What you give back should be only the lines from the one holding "Given: Select the Person table radio button" through the final line of the records, each reproduced exactly.

(Collected data)
%%

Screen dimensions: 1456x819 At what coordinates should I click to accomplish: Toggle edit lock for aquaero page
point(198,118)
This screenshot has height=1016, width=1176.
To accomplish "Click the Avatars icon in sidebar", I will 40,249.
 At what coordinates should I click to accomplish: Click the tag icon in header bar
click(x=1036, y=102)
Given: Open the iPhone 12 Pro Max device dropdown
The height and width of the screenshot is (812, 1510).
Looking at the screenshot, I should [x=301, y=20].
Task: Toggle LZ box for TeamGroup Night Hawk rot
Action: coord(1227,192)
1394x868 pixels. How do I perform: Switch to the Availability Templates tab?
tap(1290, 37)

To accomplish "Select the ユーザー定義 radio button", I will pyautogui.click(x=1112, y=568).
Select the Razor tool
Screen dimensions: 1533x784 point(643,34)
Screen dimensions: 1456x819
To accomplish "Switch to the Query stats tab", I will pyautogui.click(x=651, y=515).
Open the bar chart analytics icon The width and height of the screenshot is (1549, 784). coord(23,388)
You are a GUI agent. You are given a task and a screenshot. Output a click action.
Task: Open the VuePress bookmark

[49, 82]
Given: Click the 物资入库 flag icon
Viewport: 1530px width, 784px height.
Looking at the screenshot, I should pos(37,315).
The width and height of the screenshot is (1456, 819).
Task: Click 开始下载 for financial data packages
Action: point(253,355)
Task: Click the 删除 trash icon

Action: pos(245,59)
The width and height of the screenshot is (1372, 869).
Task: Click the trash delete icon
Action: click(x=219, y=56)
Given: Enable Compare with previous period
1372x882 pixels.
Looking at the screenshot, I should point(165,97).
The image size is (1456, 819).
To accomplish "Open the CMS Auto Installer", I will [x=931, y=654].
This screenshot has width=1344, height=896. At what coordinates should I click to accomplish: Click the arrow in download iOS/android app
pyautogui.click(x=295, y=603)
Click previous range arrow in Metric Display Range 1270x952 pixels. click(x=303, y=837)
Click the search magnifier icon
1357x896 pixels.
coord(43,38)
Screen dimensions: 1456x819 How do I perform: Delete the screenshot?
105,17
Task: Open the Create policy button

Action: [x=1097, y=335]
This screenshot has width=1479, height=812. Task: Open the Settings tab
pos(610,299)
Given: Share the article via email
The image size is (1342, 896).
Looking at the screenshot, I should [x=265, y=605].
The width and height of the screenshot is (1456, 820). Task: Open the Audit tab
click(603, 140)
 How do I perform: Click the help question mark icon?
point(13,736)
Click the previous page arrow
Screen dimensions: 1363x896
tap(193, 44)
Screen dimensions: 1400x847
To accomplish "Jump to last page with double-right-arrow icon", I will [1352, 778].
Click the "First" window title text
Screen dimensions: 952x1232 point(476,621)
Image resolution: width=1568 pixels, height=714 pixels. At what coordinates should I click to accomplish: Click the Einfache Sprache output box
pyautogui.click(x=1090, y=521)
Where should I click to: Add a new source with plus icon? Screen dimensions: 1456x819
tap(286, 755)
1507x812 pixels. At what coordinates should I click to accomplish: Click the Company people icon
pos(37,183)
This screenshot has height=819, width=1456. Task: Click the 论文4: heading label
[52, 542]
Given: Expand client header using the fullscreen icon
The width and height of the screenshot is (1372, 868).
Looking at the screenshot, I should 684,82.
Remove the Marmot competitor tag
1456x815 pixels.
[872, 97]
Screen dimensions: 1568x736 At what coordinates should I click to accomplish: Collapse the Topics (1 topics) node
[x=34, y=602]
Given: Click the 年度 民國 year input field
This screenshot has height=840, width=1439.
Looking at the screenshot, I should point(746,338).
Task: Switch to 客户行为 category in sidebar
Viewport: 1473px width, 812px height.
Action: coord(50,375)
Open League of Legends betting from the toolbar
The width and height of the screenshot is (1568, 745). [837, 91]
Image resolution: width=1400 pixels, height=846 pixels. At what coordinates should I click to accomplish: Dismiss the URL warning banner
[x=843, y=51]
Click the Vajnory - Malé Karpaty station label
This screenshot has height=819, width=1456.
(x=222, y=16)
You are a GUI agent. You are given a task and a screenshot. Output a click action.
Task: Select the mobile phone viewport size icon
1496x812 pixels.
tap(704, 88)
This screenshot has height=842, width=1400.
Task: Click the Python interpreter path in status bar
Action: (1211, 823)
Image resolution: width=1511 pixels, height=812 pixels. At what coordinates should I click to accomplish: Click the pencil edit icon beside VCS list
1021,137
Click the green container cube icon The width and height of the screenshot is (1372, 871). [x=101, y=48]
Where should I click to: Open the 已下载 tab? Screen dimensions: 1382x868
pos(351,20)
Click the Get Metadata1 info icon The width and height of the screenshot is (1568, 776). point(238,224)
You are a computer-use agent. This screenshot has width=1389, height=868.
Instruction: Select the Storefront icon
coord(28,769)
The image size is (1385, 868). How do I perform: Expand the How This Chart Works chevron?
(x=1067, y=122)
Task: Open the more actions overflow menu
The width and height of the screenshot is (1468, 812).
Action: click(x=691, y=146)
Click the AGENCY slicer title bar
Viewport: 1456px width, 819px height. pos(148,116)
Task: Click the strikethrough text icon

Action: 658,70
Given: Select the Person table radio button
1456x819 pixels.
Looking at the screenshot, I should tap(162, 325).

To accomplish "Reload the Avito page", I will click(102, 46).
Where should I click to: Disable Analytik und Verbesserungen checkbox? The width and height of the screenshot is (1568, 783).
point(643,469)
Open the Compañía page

%%

# TASK RESULT
Given: Select the Person table radio button
1456x819 pixels.
Looking at the screenshot, I should tap(162, 325).

To accomplish "Reload the Avito page", I will click(102, 46).
Where should I click to: Disable Analytik und Verbesserungen checkbox? The width and height of the screenshot is (1568, 783).
point(643,469)
Open the Compañía page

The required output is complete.